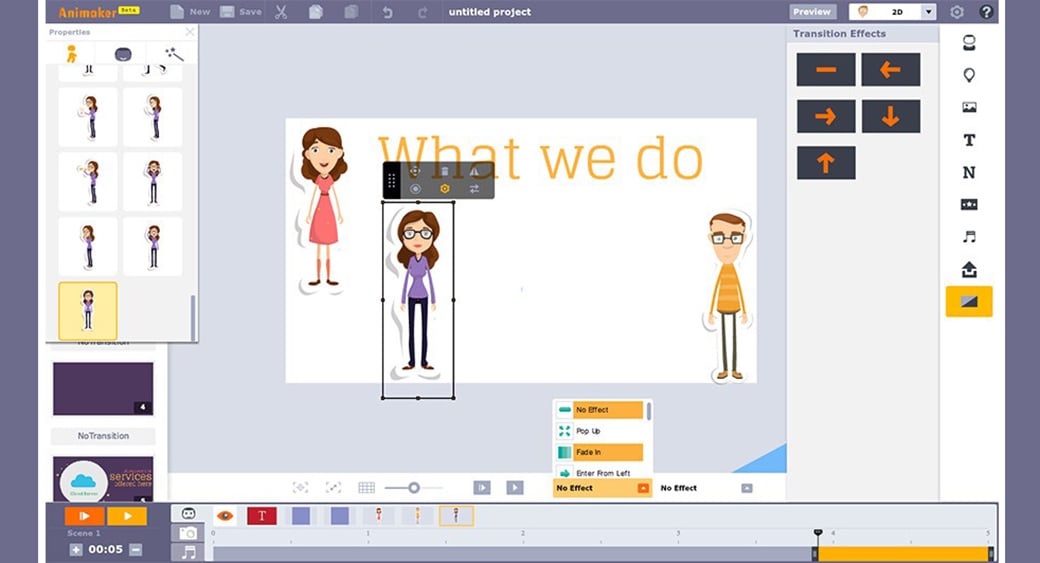Click the zoom slider handle below canvas

point(412,488)
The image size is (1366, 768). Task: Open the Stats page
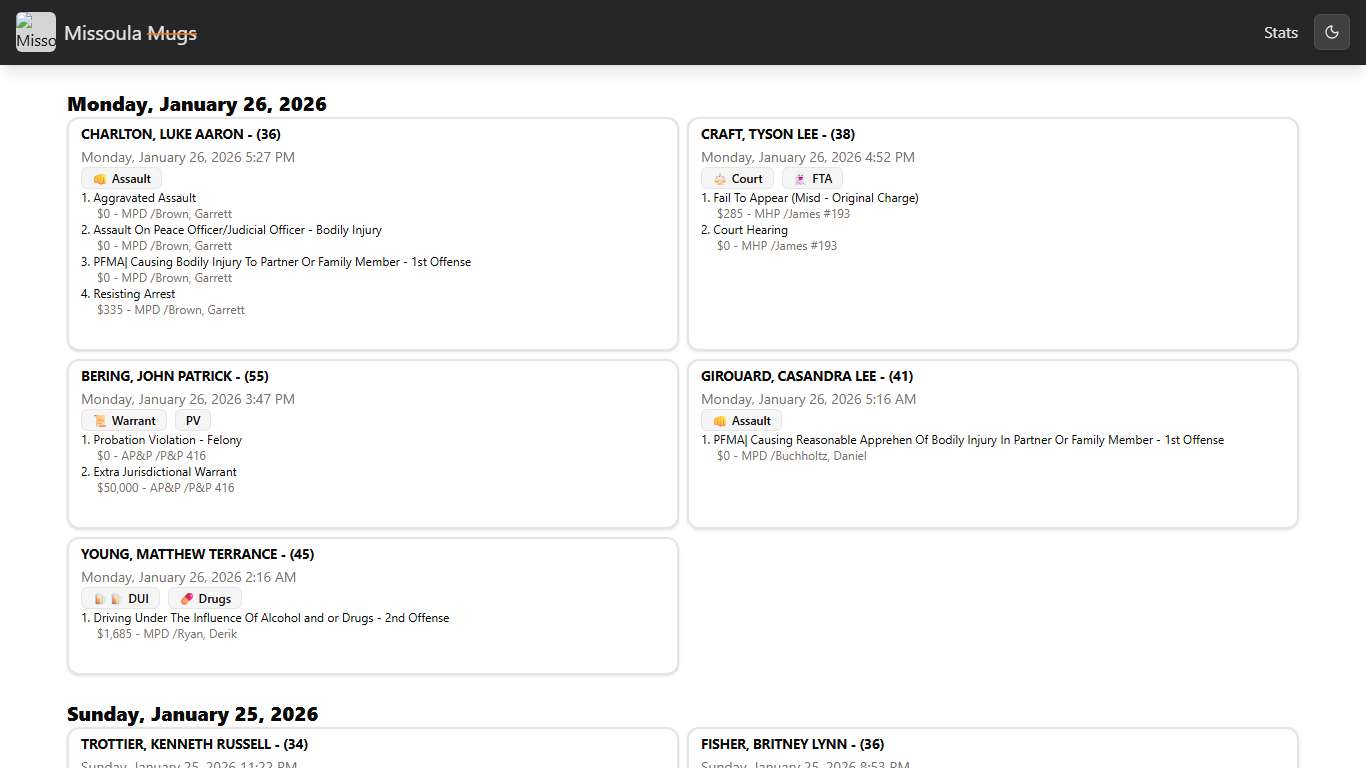pos(1280,32)
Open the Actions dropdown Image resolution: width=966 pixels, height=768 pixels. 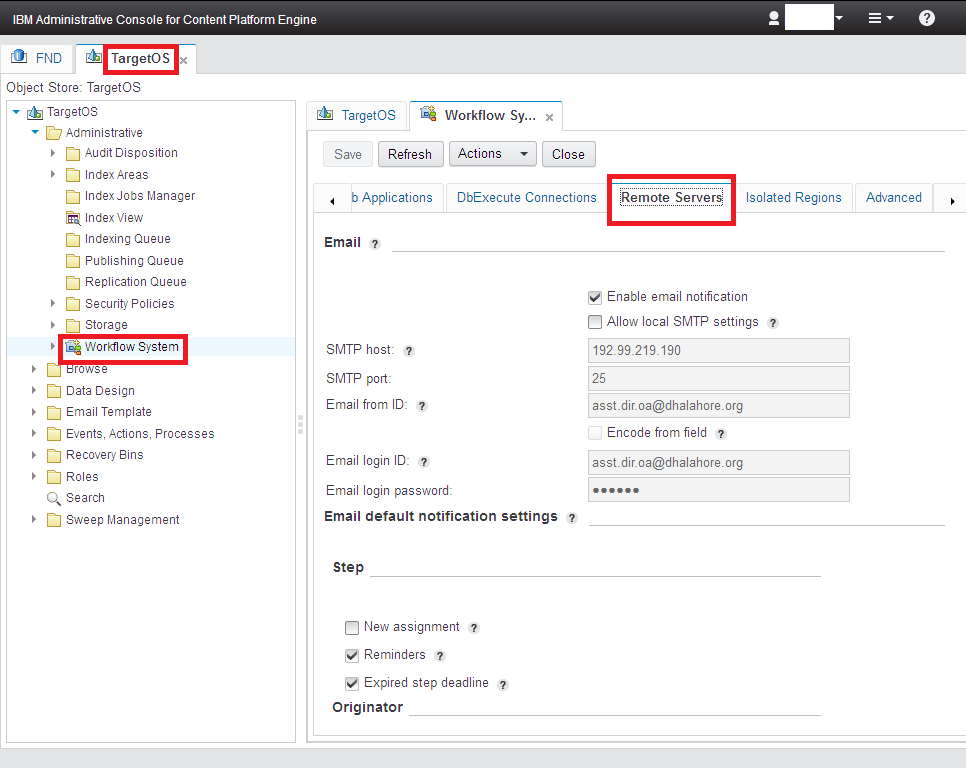point(492,154)
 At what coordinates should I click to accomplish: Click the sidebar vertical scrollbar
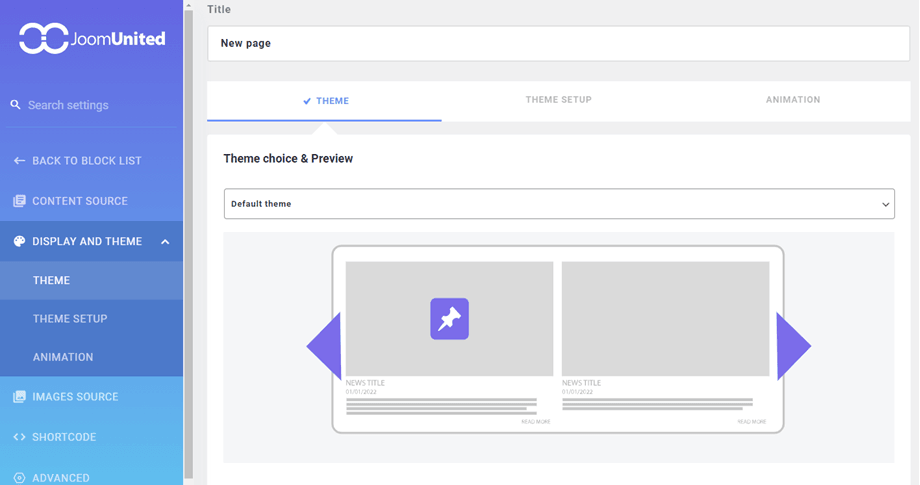189,240
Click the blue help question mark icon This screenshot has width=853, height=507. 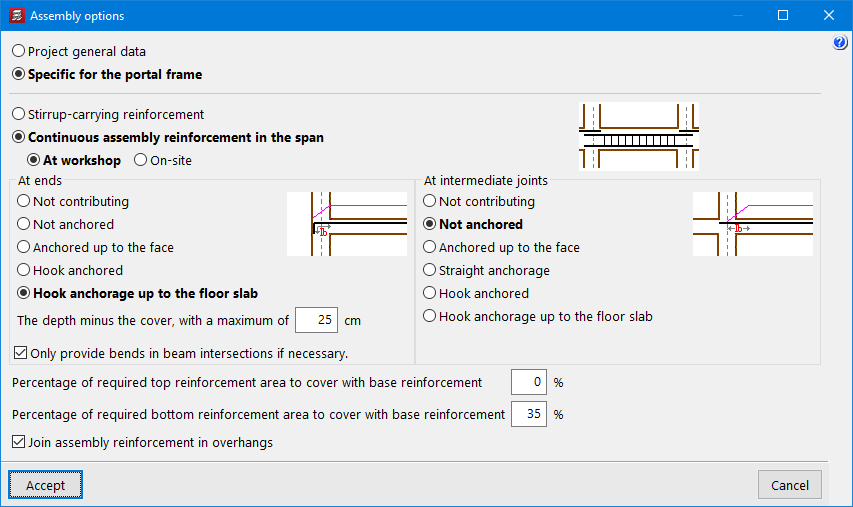(x=840, y=43)
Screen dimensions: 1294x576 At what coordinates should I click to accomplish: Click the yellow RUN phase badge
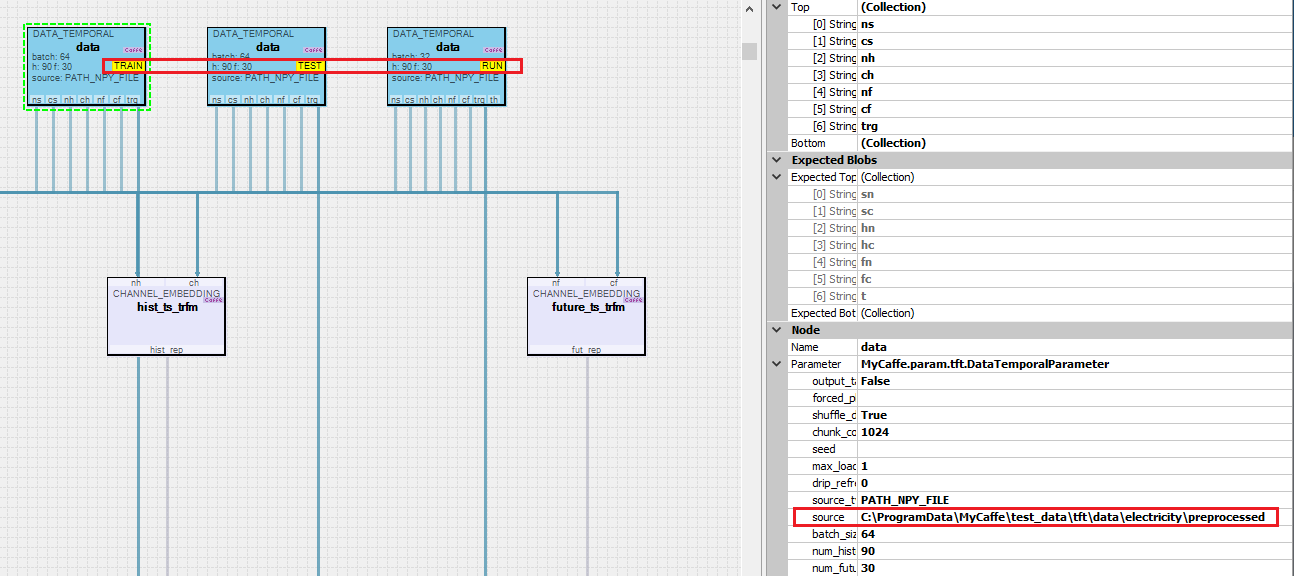tap(492, 66)
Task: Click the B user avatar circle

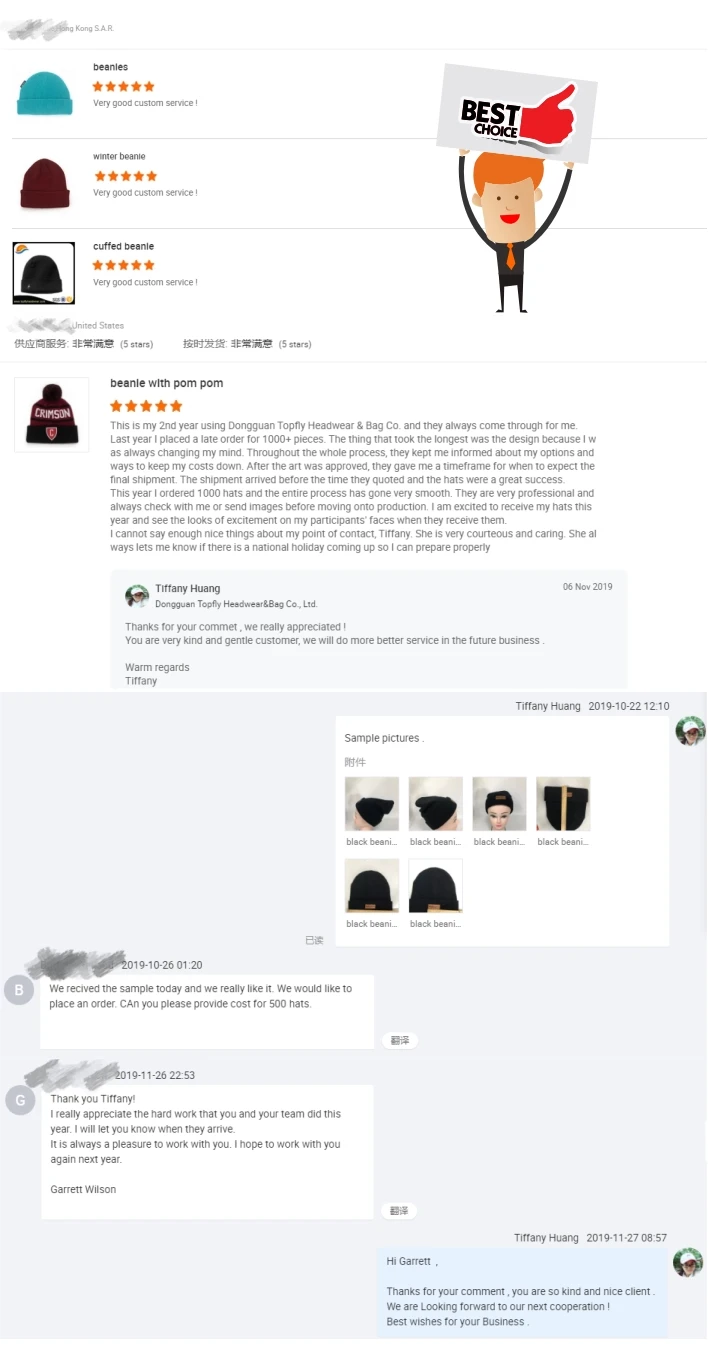Action: 19,991
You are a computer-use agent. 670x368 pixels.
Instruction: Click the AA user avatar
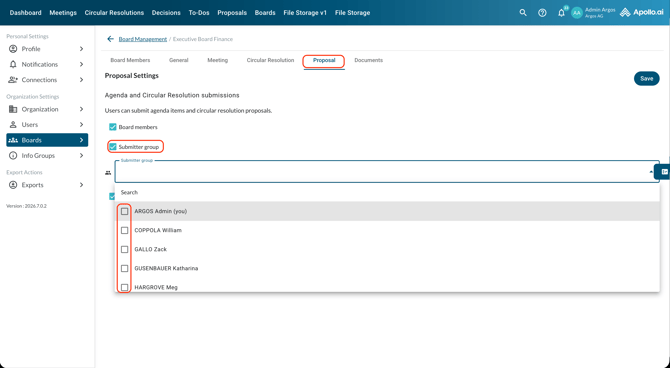point(577,13)

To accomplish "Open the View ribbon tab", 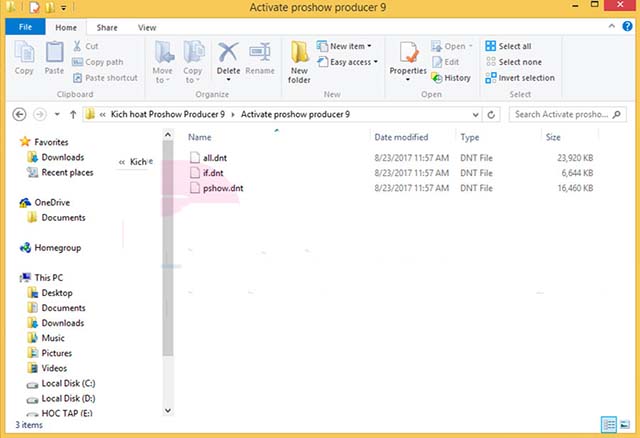I will click(x=147, y=27).
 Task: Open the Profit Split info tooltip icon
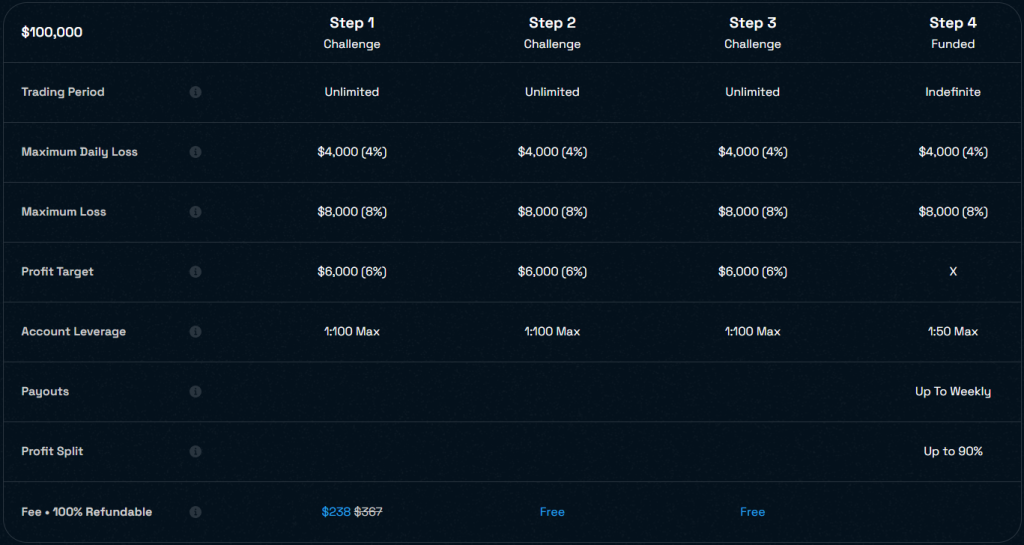click(195, 452)
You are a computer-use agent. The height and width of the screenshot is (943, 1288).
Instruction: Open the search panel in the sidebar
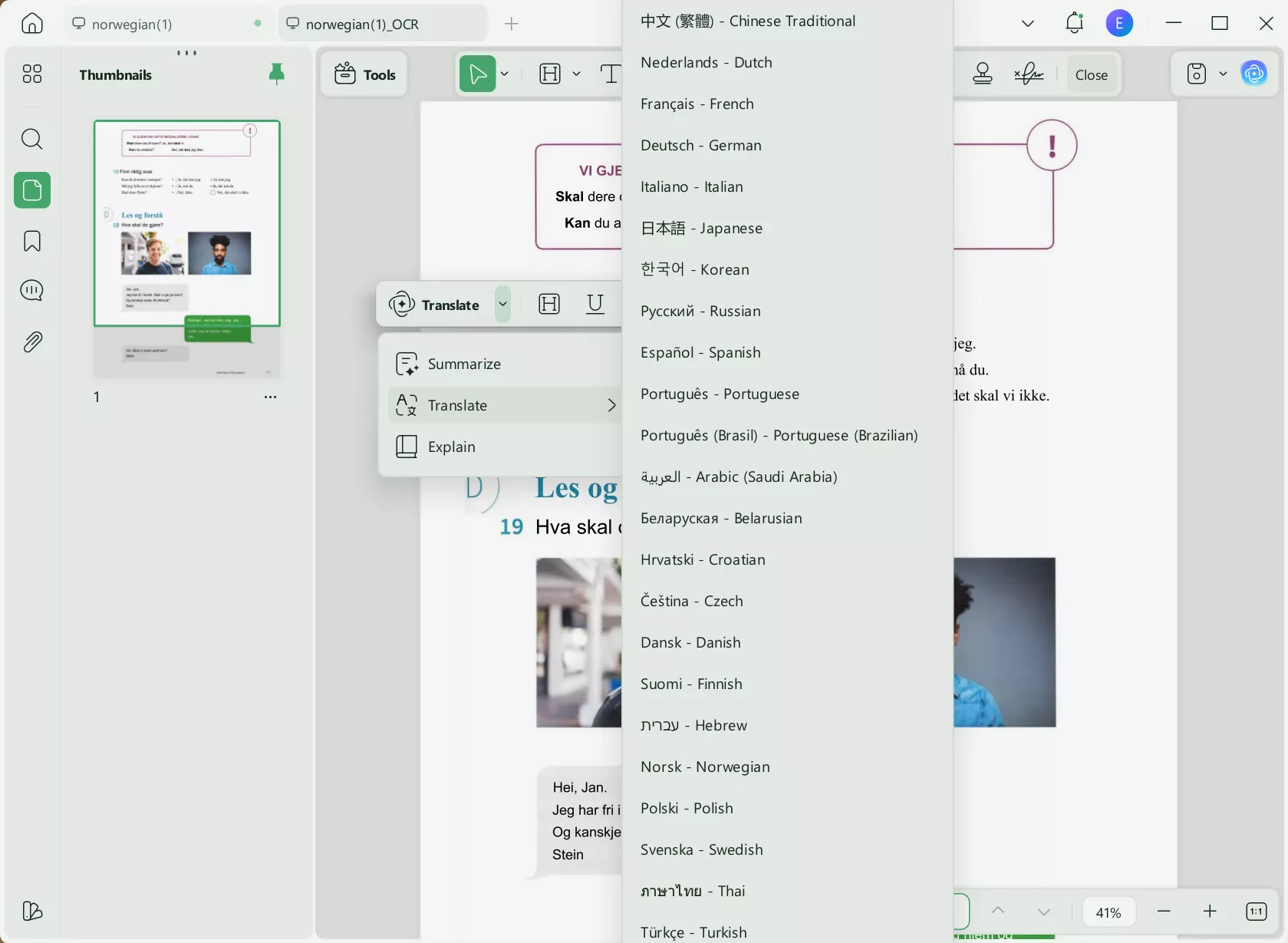pyautogui.click(x=31, y=139)
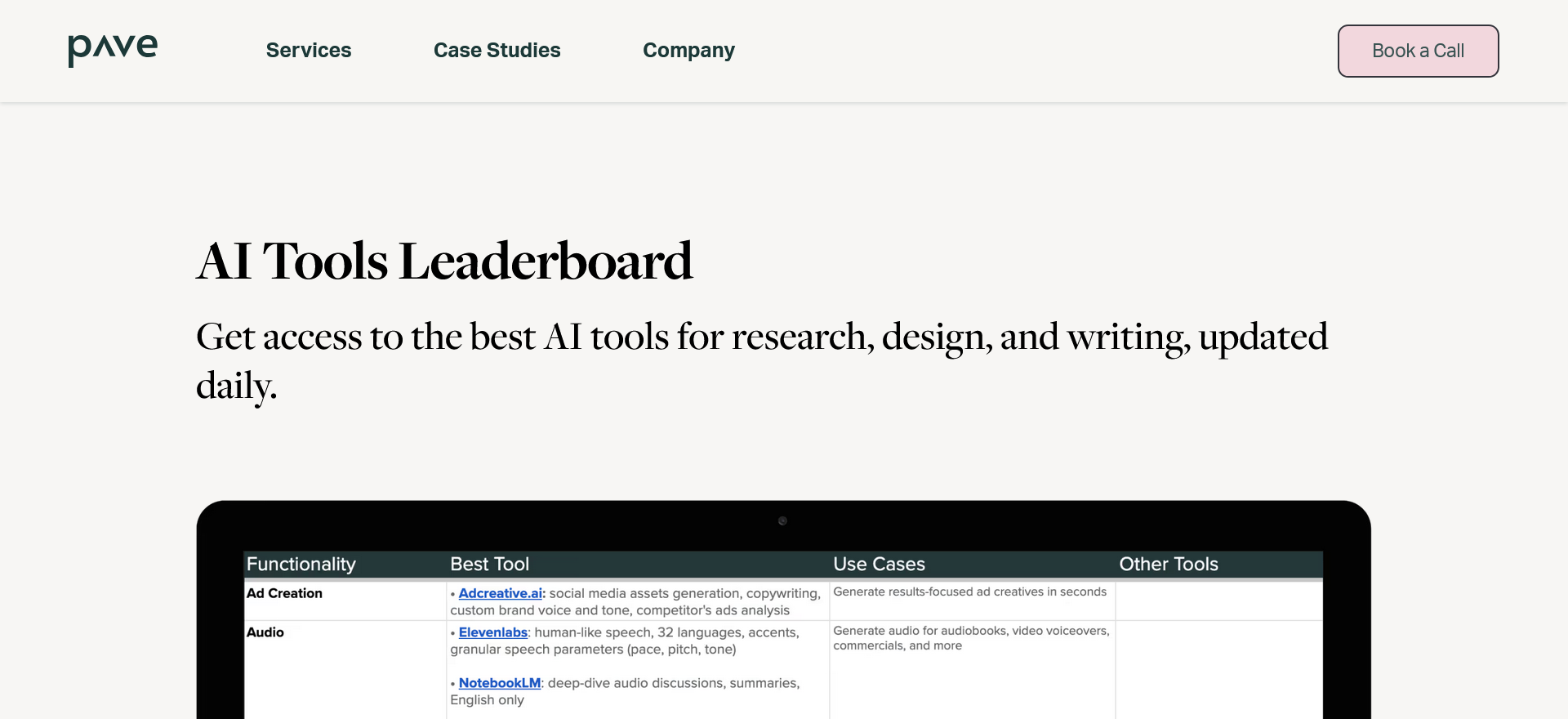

## What needs to be done
Format the lines from the one containing "You are a computer-use agent. The" through the end of the rows, including both ends, as a Markdown table with columns Number and Line text. Number each line, and leave out blank lines and pictures.

## Answer in full
| Number | Line text |
|---|---|
| 1 | You are a computer-use agent. The height and width of the screenshot is (943, 1288). |
| 2 | Instruction: Open the search panel in the sidebar |
| 3 | pyautogui.click(x=31, y=139) |